> _THE INPUT_:
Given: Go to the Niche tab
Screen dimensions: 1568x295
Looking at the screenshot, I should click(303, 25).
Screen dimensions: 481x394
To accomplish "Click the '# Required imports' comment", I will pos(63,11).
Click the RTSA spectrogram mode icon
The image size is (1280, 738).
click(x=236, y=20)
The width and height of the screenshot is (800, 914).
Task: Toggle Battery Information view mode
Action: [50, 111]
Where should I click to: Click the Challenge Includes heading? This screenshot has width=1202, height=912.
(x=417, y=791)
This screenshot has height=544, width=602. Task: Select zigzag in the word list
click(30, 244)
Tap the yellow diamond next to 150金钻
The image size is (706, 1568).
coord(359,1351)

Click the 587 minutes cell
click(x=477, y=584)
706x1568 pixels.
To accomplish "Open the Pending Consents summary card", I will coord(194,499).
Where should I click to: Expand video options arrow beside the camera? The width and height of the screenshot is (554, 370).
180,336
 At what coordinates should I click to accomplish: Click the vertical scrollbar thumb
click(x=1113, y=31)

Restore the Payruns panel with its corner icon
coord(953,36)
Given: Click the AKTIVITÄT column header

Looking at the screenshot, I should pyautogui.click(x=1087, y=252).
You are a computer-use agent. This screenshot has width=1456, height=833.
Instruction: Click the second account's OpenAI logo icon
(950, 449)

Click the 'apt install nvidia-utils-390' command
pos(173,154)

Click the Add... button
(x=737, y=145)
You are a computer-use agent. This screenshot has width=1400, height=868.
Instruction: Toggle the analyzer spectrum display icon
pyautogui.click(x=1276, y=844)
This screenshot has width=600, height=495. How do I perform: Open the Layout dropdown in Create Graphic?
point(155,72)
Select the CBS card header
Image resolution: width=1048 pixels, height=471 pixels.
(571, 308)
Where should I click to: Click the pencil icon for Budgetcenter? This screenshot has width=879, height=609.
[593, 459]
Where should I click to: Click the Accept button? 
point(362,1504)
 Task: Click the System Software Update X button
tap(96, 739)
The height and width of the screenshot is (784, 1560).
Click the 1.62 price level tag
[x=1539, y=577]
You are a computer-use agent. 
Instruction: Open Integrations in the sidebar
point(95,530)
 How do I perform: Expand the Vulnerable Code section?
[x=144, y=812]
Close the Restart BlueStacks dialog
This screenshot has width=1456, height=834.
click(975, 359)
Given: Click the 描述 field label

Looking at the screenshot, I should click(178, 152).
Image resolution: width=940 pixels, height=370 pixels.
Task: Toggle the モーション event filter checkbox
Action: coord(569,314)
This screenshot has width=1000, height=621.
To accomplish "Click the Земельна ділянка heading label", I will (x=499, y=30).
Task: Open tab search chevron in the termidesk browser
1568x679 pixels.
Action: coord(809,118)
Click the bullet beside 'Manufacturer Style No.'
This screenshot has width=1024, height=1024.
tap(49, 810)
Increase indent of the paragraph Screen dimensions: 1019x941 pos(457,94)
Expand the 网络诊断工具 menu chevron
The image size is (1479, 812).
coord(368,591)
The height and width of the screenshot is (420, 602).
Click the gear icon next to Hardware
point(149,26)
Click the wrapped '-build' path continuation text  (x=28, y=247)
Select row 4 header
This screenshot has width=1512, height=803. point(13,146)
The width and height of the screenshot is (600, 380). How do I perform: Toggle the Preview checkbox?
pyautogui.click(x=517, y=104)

> _EXERCISE DETAILS_: Which lines of the data include the word "agent"? Copy each one.

> _WRITTEN SOLUTION_:
You are a computer-use agent. This screenshot has width=1456, height=833.
You are a computer-use agent. This screenshot has width=1400, height=868.
You are a computer-use agent. 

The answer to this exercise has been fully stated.